AI is seen as a great (and fast) enabler for identifying shifting needs, developing hyper-personalized products, and winning new (and retaining existing) customers. Some 58% of the NYSE-listed company CEOs surveyed cited AI investment to develop new revenue streams. The aggressiveness skews in favour of large companies; more than half of small-company CEOs (but only a third of chiefs of large companies) said they are delaying investment in such innovation until use cases of the technology become clearer for their business.

One place to start is at the touchpoint with customers. More than 70% of the NYSE-listed company CEOs surveyed said they are investing in AI for customer service. The advantage: a rapid reduction of the “experience premium,” as the gap between human novices and experts narrows through AI. One study estimated a 14% improvement in the productivity of customer service agents using GenAI. The most pronounced gains were among novice workers, who attained the capabilities of experienced agents in just three months – rather than 10.

Reskill and reimagine the workforce

Almost a quarter of all jobs will change within five years because of AI, according to the World Economic Forum, with 44% of workers’ core skills disrupted. In many instances, technical skills are becoming obsolete within two to three years.

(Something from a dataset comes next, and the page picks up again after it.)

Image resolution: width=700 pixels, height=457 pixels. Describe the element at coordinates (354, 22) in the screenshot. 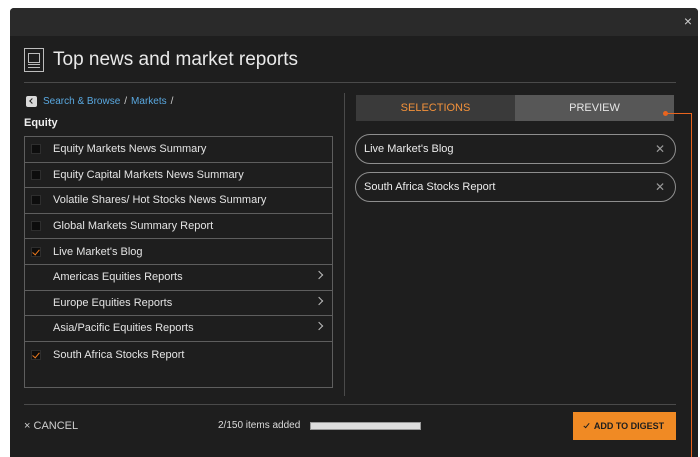

I see `dialog-title-bar: ×` at that location.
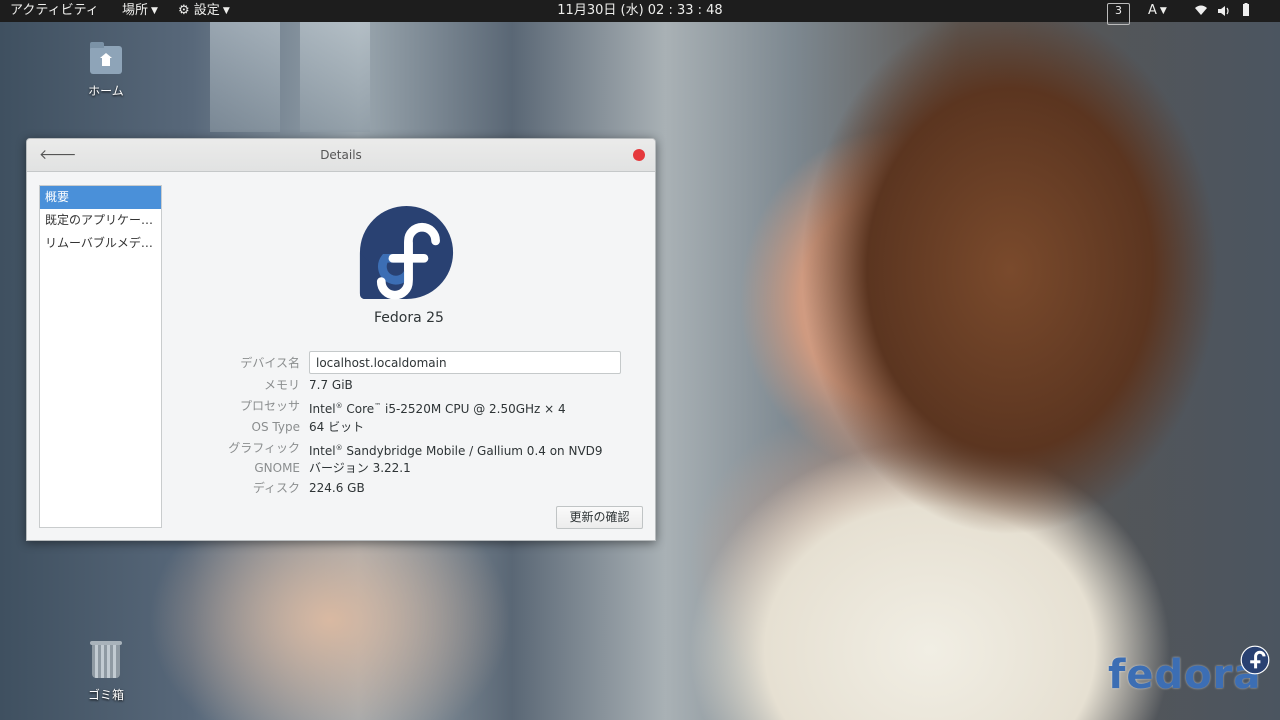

These shifting skill premiums will require organizations to untether skills from jobs, to enable the more agile (re)deployment of talent; they will increasingly move from traditional fixed job models with skills captive within specific jobs and functions, to flexible and flow models that enable the redeployment of talent and skills where they are most needed. These more agile talent models will enable companies to identify areas of need and quickly pivot – something 66% of companies say they can do today, according to the Mercer survey.

There is strong appetite for this approach; 60% of employees want to work for a skills-based organization, and 78% of upper-level managers believe this transition is important for the future, according to surveys by the Oliver Wyman Forum.

Pivoting a workforce also requires businesses to significantly upskill their workers. To better prepare them, companies need to shift from episodic training to continuous skills-building that is embedded in daily work. They must also expand their definition of valuable skills. Uniquely human skills – including critical thinking, emotional intelligence, and complex problem-solving – are crucial in an AI-augmented workplace.

A catalyst for growth

Leading companies are increasingly building multi-skilled workforces, as they shift focus from having a workforce built for “just in time” to one built for “just in case.” AI is no longer just a disruptor; it is a catalyst for growth and a driver of organizational transformation that can make these changes possible.

Leaders must act boldly and decisively, embracing AI as a strategic enabler and a critical tool for navigating uncertainty. In doing so, they can position their organizations at the forefront of innovation, resilience, and growth in the AI era.